Des clubs en danger sur le plan économique
Une annonce d'autant plus violente que beaucoup de clubs avaient commencé à se projeter sur la suite. "On avait tout préparé pour une reprise de l'entraînement à la mi-mai", explique Fabrice Clément. "Sous la direction de Yohan Eudeline (le directeur sportif), le secteur sportif avait élaboré un plan". Un plan qui tenait compte, bien évidemment, des mesures à respecter au niveau sanitaire "avec plusieurs terrains, une demi-douzaine de vestiaires, un staff élargi avec de nombreux kinés et des petits groupes de joueurs déjà constitués".
Le foot pro sait, désormais, qu'il ne pourra pas renouer avec les stades avant plusieurs mois. "En septembre, si tout va bien mais rien ne le garantit", croise les doigts le président du SMC. A moins d'un retour anticipé à huis-clos en août guère réjouissante. Alors que de nombreuses zones d'ombre sur le plan sportif restent à clarifier (avec le classement, les places européennes, les montées, les descentes), comment les clubs vont survivre économiquement le temps que le coup d'envoi des compétitions soit (re)donné ?
Bien que privés de l'ensemble de leurs revenus (billetterie, prestations hospitalités, droits TV(1)...), les clubs doivent faire face à des charges toujours aussi colossales, notamment avec les masses salariales(2). Et ce ne sont pas les reports de charges patronales ou l'accord avec l'UNFP sur le décalage (et non la diminution) des salaires des joueurs pour le mois d'avril qui va solutionner ce problème. Sans compter qu'on voit mal avec ces incertitudes comment construire un mercato ou lancer une campagne d'abonnements ? Sachant qu'il faudra peut-être déjà rembourser une partie du précédent. Avec cette crise, c'est tout un modèle qui est en péril. Contrairement à ce que les mauvaises langues aiment à répéter, un club « pro » ne se résume pas à 11 joueurs qui courent derrière un ballon. Derrière, se cache une entreprise avec de nombreux salariés (+ de 150 rien qu'au Stade Malherbe) qui génère tout un écosystème avec une multitude de sous-traitants opérant les soirs de match (sécurité, hôtesse, traiteur...). "On n'est pas à l'abri d'une vraie catastrophe économique", avait prévenu Pierre Wantiez. On pourrait y aller tout droit.
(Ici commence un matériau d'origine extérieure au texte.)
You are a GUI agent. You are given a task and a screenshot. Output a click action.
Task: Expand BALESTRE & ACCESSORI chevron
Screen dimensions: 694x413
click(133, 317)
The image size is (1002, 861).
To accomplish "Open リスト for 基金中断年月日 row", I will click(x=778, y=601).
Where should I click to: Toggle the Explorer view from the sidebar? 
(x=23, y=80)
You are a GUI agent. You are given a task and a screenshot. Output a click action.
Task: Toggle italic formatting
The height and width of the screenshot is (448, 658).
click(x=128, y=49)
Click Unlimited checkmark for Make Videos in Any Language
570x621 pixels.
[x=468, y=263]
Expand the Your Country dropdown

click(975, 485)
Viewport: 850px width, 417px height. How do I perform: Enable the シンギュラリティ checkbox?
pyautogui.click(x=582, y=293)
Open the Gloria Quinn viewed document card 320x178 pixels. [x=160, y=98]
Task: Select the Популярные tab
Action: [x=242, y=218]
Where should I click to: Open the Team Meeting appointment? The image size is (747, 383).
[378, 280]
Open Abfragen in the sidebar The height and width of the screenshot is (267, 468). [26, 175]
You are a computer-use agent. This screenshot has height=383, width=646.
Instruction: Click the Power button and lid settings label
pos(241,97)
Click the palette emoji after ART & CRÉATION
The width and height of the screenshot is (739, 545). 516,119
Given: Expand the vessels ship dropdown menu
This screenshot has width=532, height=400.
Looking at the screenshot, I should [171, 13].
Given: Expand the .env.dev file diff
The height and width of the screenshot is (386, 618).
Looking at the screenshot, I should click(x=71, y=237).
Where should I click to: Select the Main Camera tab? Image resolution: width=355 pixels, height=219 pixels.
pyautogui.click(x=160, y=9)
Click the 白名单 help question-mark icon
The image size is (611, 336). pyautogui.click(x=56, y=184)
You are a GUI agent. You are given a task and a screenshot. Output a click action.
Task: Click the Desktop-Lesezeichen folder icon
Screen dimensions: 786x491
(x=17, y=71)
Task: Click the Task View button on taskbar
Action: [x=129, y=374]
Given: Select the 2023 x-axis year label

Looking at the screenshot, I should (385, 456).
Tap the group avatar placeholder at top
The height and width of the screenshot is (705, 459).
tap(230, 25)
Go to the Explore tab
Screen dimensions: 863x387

(1)S'ils ont accepté de régler une partie de leurs échéances non réglées (environ 45 M€), bénéficiant au passage d'une réduction de quelques millions d'euros, Canal + et beIN Sports doivent encore s'acquitter, selon leur contrat, de 250 M€ d'ici le 30 juin. Difficile de croire qu'ils vont les verser alors que plus aucun match ne sera disputé cette saison. D'autant plus qu'à partir du prochain exercice (2020-2021), le groupe espagnol Mediapro prendra le relais en retransmettant huit des dix affiches de L1 et L2 contre un chèque de l'ordre de 800 M€. Le premier versement de ce nouveau contrat est censé intervenir dès juillet.
(2)Selon le rapport de la DNCG, les masses salariales représentaient 53,8% de l'ensemble des charges des clubs professionnes pour l'exercice 2018-2019.